Initial requirements

Delivery Guarantees and Scale

The system is designed to run on a single server so the woes of networking have not been designed around. Beside, the incoming flow is made of many small events, the individual contribution of each on the final outcome is assumed to be negligible. In case of overloading we want back-pressure to be applied and incoming messages being delayed/rejected but not lost once accepted.

Single or few servers only.

Simplicity

Ramen should be programmable through a data manipulation language as declarative (as opposed to procedural) and as familiar as possible.

It was initially considered that the best trade of between simplicity and efficiency would be to use an actual programming language with a syntax and a library of functions tailored toward stream processing (as Riemann does for instance with Clojure), but the prototype has proven too limited: First, speed would have to be sacrificed (regardless of what language we would use to embed Ramen in), and then it was constraining how we could distribute processing amongst several processes or servers.

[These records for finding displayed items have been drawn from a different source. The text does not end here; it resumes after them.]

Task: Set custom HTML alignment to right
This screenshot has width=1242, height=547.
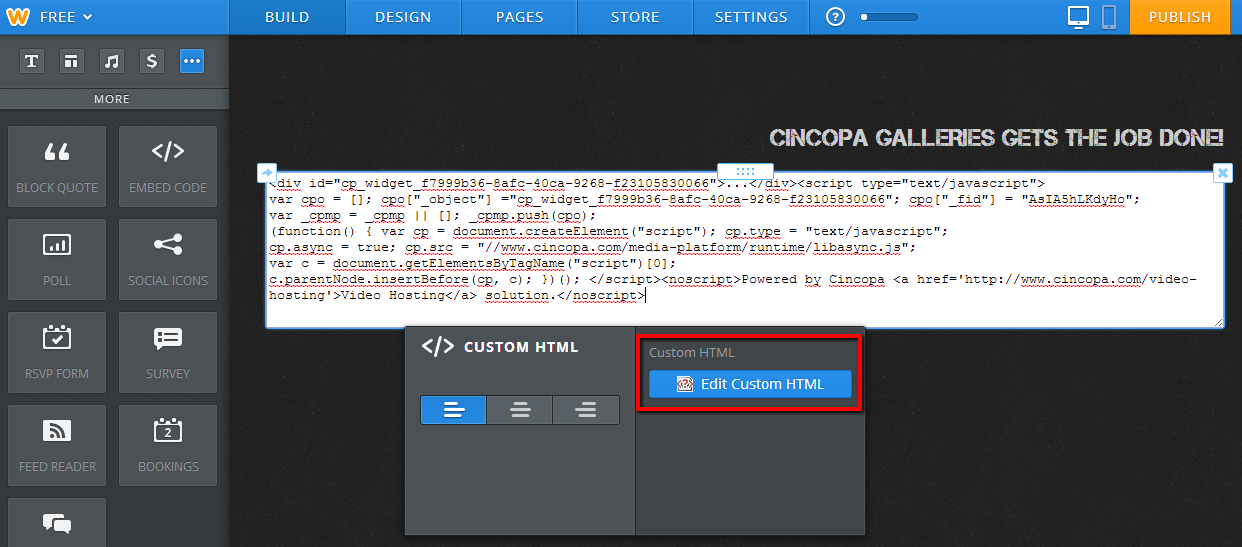Action: pyautogui.click(x=586, y=410)
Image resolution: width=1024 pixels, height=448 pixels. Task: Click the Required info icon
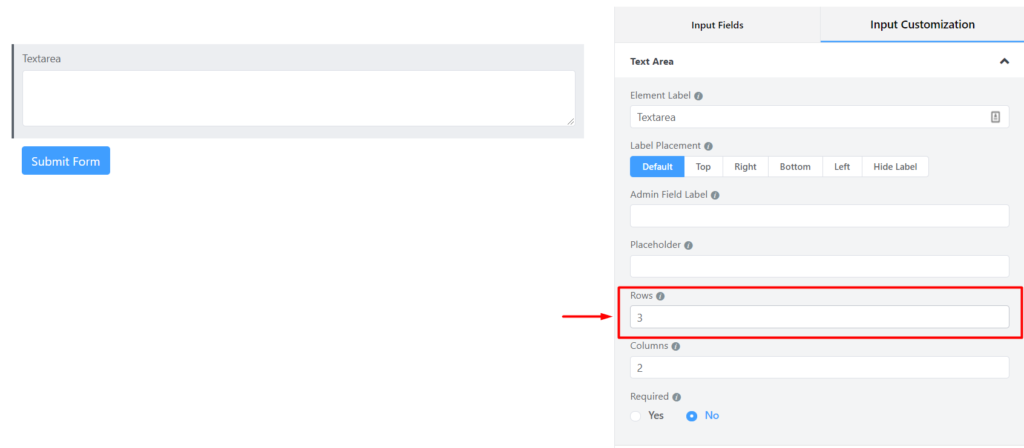(677, 397)

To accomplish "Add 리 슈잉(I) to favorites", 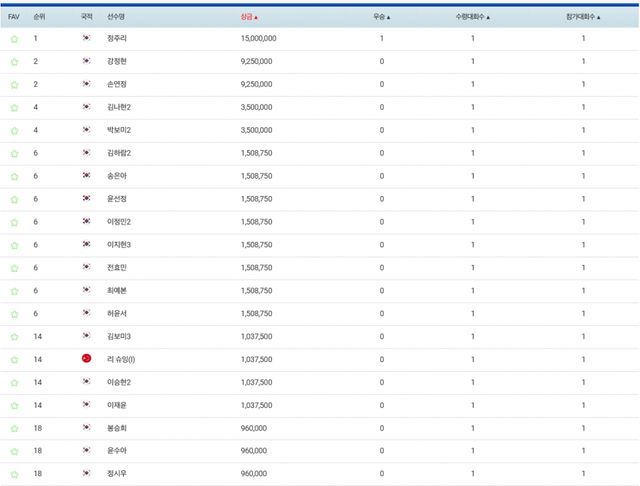I will tap(14, 359).
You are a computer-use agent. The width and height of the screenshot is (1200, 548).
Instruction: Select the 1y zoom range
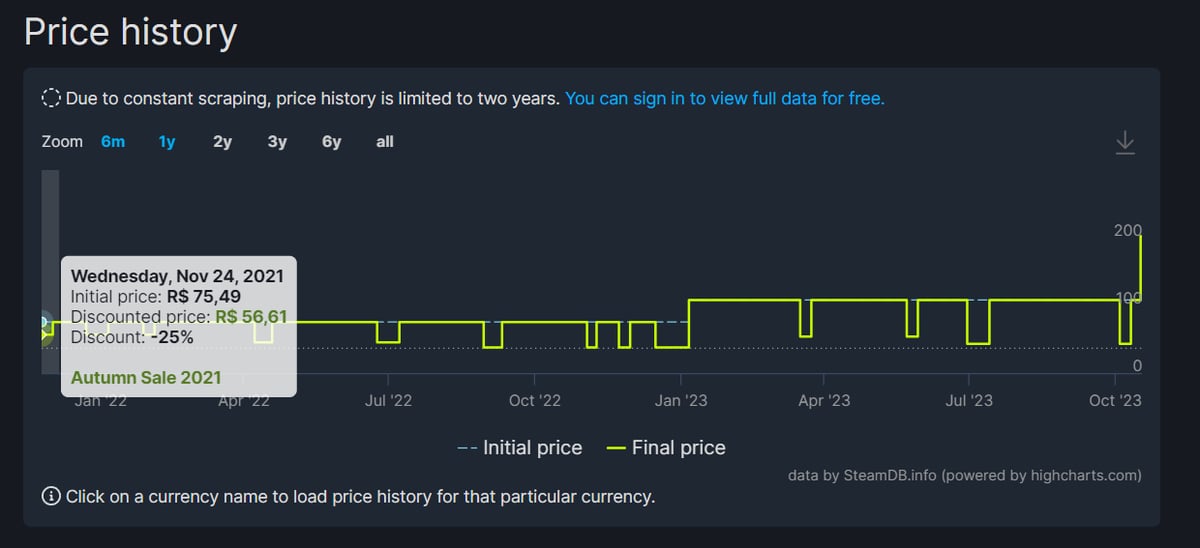167,142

Eventually it was decided to implement a SQL like language that's less demanding from users, more flexible to our ever changing requirements and that Ramen is free to compile into any combination of programs/threads/functions as is deemed desirable.

Performances

The system must be able to handle about 500k ops/sec/server.

  • The operations must be compiled down to machine code rather than being interpreted;
  • Operations must run in parallel in different threads/processes;
  • Event transmission along the stream must be as direct as possible; in particular, there must be no central message broker;
  • It is not possible to do only direct function calls due to the fact that different operations will run on different threads most of the time;
  • (de)serialization of events must not be required;
  • In case of overcapacity back-pressure should slows down the input flow rather than lead to loss of events.

Therefore we need some kind of per operation lock-less input queue in shared memory; Ramen uses ring-buffers.

Currently Ramen generates native code via the OCaml compiler, therefore the generated code uses garbage collection and uses boxed values that need to be serialized/deserialized out of the ringbuffers.

The ringbuffers should be dynamically sized but are still constant sized at the moment.

Direct function calls are not supported yet as a message passing mechanism.

Support for more than one machine is not supported yet.

All of the above to be addressed in the future.

Versatility

Although focusing on monitoring and alerting, as little constraints as possible should be imposed on the input stream. In particular, incoming events can describe anything, and might have undergone some aggregation already, and come with several time stamps attached.

  • Events can be of any type reachable from the base types and the compound types;
  • Events can have a start and end time, which are both taken into account when extracting time series;
  • How to build these event-time from actual event is part of the schema so incur no cost;

Ramen supports tuples, arrays and lists as compound types but is still missing records (basically just tuples with syntactic sugar for named fields). Also, events are constrained to be tuples but that will be alleviated at a later stage.

Remembering past values

We also want to be able to use Ramen for troubleshooting/capacity planning/etc so it must be able to answer possibly new queries on past data.

  • Given the total storage space available and a desired retention of some key stages in the stream processing, Ramen allocates the storage space in order to optimize the processing of future queries;
  • Every new query can be run either on the live stream of data or on a past time range or both on the recent history and then on live data;
  • Data is stored either in uncompressed form (incurs little additional processing cost) or in compressed form (ORC file);
  • Any new query branched off the query tree after a save point can be sent archived data;

Transitioning from past to live is yet to be implemented. Also ORC support is still to be done.

Batteries included

Ramen should come with all the necessary components required to build a small monitoring solution.

  • Ramen should accept mere CSV files as input, in addition to fancier interfaces.
  • For dashboarding, it should be easy to use Grafana by implementing the Graphite API.
  • Ramen should be able to connect to an external alert management system such as the alertmanager of Prometheus, but must also be able to perform "the last mile" of alert delivery out of the box for simplicity.

The only possible ways to inject data at the moment are CSV files, collectd or netflow protocols, and direct ringbuffer writes. More obviously need to be implemented, popular message queue being on top of the list.